L’écriture de Mamadou Kani Bèye sort des sentiers battus. C’est celle d’un homme qui a beaucoup voyagé et qui s’est confronté à la multitude des cultures existant sur la planète. Avant même les économistes, lui avait déjà fait de la terre entière un village planétaire. C’est l’expérience d’un homme quoi a roulé sa bosse un peu partout qu’il nous donne en partage à travers ces dictionnaires

 

 

Nous le disons tout de suite, le lecteur doit avoir, avant tout, une lecture indulgente d’un homme qui a sa propre manière de dire sa pensée. Il ne cherche guère à l’enfermer dans des envolées littéraires qui pourraient nuire à son dialogue avec l’autre. Il a sa façon de dire les mots, d’agencer ses phrases que l’on ne retrouvera nulle part sur les bancs universitaires.

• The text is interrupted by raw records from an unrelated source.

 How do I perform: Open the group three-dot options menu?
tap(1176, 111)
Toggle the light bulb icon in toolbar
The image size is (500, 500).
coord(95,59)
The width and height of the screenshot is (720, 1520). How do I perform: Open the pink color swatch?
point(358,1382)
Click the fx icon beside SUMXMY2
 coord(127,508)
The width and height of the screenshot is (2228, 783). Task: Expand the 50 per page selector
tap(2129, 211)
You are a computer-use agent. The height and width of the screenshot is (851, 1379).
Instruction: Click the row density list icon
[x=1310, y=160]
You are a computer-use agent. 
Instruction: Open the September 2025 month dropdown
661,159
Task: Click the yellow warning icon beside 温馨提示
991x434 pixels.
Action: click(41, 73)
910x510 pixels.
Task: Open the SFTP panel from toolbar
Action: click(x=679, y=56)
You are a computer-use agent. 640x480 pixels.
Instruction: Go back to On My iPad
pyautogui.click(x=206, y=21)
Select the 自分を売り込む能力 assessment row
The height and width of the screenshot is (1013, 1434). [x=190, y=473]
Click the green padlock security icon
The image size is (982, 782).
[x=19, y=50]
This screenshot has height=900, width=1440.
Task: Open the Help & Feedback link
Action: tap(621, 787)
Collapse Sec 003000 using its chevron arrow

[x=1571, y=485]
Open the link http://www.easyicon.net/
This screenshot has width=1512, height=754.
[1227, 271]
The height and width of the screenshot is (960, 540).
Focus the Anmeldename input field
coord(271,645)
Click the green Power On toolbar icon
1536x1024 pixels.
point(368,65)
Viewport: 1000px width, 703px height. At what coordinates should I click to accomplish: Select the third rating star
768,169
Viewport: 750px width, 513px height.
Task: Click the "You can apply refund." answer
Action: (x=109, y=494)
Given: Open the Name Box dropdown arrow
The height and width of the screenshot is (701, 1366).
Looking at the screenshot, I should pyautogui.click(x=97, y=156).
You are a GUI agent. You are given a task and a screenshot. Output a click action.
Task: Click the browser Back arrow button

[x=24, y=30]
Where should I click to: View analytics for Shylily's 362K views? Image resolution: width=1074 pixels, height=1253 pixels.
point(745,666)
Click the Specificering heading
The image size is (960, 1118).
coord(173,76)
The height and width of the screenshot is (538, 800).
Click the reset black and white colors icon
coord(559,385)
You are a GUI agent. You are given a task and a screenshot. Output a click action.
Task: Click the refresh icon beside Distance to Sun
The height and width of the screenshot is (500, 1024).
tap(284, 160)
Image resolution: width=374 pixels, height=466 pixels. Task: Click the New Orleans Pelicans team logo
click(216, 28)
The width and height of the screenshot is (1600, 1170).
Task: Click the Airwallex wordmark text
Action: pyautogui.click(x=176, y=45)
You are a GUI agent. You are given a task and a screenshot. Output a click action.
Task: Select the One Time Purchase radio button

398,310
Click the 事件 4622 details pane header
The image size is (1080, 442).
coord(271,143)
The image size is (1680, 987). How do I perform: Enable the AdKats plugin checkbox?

Peu importe, puisque l’élan est noble, et la générosité est là celle d’offrir au monde des référentiels en toute matière. Les tournures de phrases que l’on rencontrera ici, sont bien à lui et il a tenu tout au long de l’élaboration de l’édition des dictionnaires à ce que son style soit laissé intact, tel il a plu à l’inspiration de le déposer dans son tréfonds. Qu’elle soit correcte ou qu’elle heurte la pensée par sa composition, nous avons conservé la volonté de l’auteur, et s’il le faut, nous serions assez heureux de produire une deuxième fois, un Amadou Kourouma, beaucoup plus négligé dans son dire, et tout à fait anticonformiste, grammaticalement parlant.

Mais ce n’est pas cela l’essentiel. Ce qu’il faut retenir c’est que Monsieur Bèye vient d’accomplir un grand travail intellectuel, et ceux qui voudront bien feuilleter ce livre s’en rendront compte dès les premières pages. Pour cette œuvre monumentale, nous sommes sûrs que monsieur Bèye à sa place dans le livre de Guiness. En dehors de Diderot et de son encyclopédie, quel écrivain, quel homme de lettre qui a eu cette puissante poitrine de produire en un jet sept volumes embrassant différents domaines de la connaissance humaine. Mouhamed fut le sceau des prophètes, mais Mamadou Kani Bèye, aura pour longtemps son record jamais égalé. Même si ce travail lui a pris trente longues années et qu’il a fallu plus d’un an pour achever sa publication, ces dictionnaires viennent renforcer le vernis de notre civilisation.

Nous disons bravo à son Excellence, Mamadou Kani Bèye. Les Éditions Salamata lui tirent leur chapeau et souhaitent bon vent à ces sept géants dictionnaires.